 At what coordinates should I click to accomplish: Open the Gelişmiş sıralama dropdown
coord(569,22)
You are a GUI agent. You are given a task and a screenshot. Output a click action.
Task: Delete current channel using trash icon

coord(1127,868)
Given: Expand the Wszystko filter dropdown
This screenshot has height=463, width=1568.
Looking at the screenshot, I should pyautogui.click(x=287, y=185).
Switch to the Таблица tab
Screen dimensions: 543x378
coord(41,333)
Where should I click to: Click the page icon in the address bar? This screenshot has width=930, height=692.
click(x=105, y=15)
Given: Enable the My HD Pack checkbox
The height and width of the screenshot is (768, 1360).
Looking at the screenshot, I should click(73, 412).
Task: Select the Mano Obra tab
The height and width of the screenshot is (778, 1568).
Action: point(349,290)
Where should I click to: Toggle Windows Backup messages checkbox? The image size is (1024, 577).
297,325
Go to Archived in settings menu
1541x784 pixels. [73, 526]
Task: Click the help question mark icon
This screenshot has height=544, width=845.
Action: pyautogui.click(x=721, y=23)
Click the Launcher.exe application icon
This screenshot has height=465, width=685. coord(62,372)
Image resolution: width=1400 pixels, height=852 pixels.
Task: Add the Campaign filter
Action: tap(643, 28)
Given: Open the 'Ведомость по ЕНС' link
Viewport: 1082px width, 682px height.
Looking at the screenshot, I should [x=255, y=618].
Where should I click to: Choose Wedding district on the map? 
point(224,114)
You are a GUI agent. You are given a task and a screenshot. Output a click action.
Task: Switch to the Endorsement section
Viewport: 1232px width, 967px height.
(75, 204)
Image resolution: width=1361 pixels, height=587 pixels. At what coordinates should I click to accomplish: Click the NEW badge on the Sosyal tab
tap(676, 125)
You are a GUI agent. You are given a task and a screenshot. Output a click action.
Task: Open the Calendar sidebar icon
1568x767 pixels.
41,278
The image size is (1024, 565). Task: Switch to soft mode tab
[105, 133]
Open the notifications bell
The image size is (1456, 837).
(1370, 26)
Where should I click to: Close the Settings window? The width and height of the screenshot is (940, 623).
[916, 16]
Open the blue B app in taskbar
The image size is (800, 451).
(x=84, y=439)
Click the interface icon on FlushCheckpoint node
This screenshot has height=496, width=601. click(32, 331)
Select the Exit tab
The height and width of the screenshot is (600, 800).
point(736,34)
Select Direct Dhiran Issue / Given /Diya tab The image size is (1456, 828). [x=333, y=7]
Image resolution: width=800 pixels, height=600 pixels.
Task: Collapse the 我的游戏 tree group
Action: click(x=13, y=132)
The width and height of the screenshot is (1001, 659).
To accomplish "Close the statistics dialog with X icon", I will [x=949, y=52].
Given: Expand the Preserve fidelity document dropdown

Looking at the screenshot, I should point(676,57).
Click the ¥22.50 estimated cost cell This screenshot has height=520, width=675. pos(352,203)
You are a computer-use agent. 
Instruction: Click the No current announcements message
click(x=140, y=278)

# Description of the task
Please make an exact copy of the lines from the one holding "Viewport: 1082px width, 682px height." through the final line of the records above, nothing more.

# Task response
Viewport: 1082px width, 682px height.
Looking at the screenshot, I should [x=255, y=618].
Where should I click to: Choose Wedding district on the map? 
point(224,114)
You are a GUI agent. You are given a task and a screenshot. Output a click action.
Task: Switch to the Endorsement section
Viewport: 1232px width, 967px height.
(75, 204)
Image resolution: width=1361 pixels, height=587 pixels. At what coordinates should I click to accomplish: Click the NEW badge on the Sosyal tab
tap(676, 125)
You are a GUI agent. You are given a task and a screenshot. Output a click action.
Task: Open the Calendar sidebar icon
1568x767 pixels.
41,278
The image size is (1024, 565). Task: Switch to soft mode tab
[105, 133]
Open the notifications bell
The image size is (1456, 837).
(1370, 26)
Where should I click to: Close the Settings window? The width and height of the screenshot is (940, 623).
[916, 16]
Open the blue B app in taskbar
The image size is (800, 451).
(x=84, y=439)
Click the interface icon on FlushCheckpoint node
This screenshot has height=496, width=601. click(32, 331)
Select the Exit tab
The height and width of the screenshot is (600, 800).
point(736,34)
Select Direct Dhiran Issue / Given /Diya tab The image size is (1456, 828). [x=333, y=7]
Image resolution: width=800 pixels, height=600 pixels.
Task: Collapse the 我的游戏 tree group
Action: click(x=13, y=132)
The width and height of the screenshot is (1001, 659).
To accomplish "Close the statistics dialog with X icon", I will [x=949, y=52].
Given: Expand the Preserve fidelity document dropdown

Looking at the screenshot, I should point(676,57).
Click the ¥22.50 estimated cost cell This screenshot has height=520, width=675. pos(352,203)
You are a computer-use agent. 
Instruction: Click the No current announcements message
click(x=140, y=278)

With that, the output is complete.